**Reading passage:**
========================================================================

08 September 2014

It's a kind of magic(5)

The following question was recently asked on biostars.org : Tool that detects data types:"More specifically I am interested for detecting between SAM, BAM, FASTA, FASTQ (if possible descriminating between these types), BED, BED12, BED15, GFF, GFF2, GFF3). The detection should be performed without just looking at the extension of the file....":
I suggested to create a new magic file for the linux file command. As an example, a BAM file starts (position=0) with the magic bytes BAM\1. A magic file definition 'bam' for BAM would be:
0 string BAM\1 BAM file v1.0
Compile the new magic file:
file -C -m bam
Now use this magic:
file -z -m bam.mgc file.bam
file.bam: BAM file v1.0 (data)

Now, I've started a github repo containing some 'magic' patterns for bioinformatics (Fastq, blast, bam, bigwig, etc... ): .
(My current problem is to prioritize some results like differentiating a 'Nucleotide' and a 'Protein' Fasta sequence ( http://unix.stackexchange.com/questions/154096/file1-and-magic5-prioritizing-a-result).)

That's it,
Pierre

1 comment:

  1. Great idea. Like you noticed (protein versus nucleotide), you'll run into limitations of the file utility pretty soon.

    I suggest that you wrap this into a (bash) script -- biofile? -- that extends this project's capabilities to scripting necessary functions. Bio* projects have plenty of code examples illustrating practical algorithms to choose from.

========================================================================

**Record set:**

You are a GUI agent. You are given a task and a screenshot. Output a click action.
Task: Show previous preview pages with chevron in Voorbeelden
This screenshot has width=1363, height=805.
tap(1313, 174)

========================================================================

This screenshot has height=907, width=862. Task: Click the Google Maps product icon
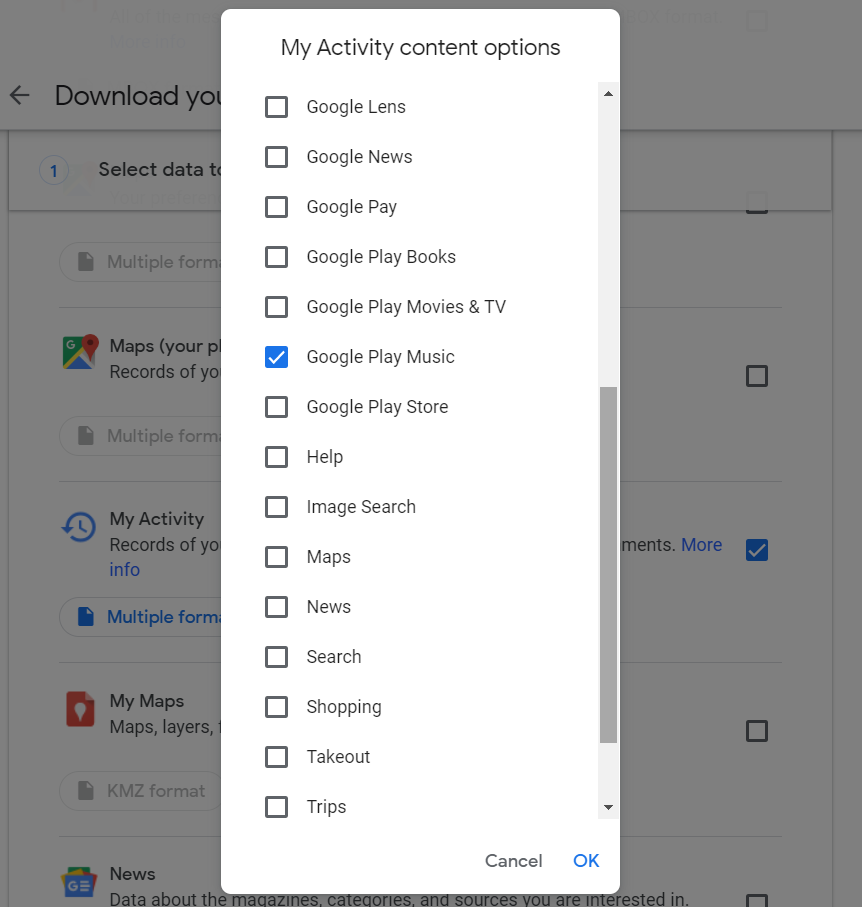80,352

========================================================================

According to the blog post, which magic bytes does a BAM file start with at position 0? Rely only on the blog post, not on the entries.

BAM\1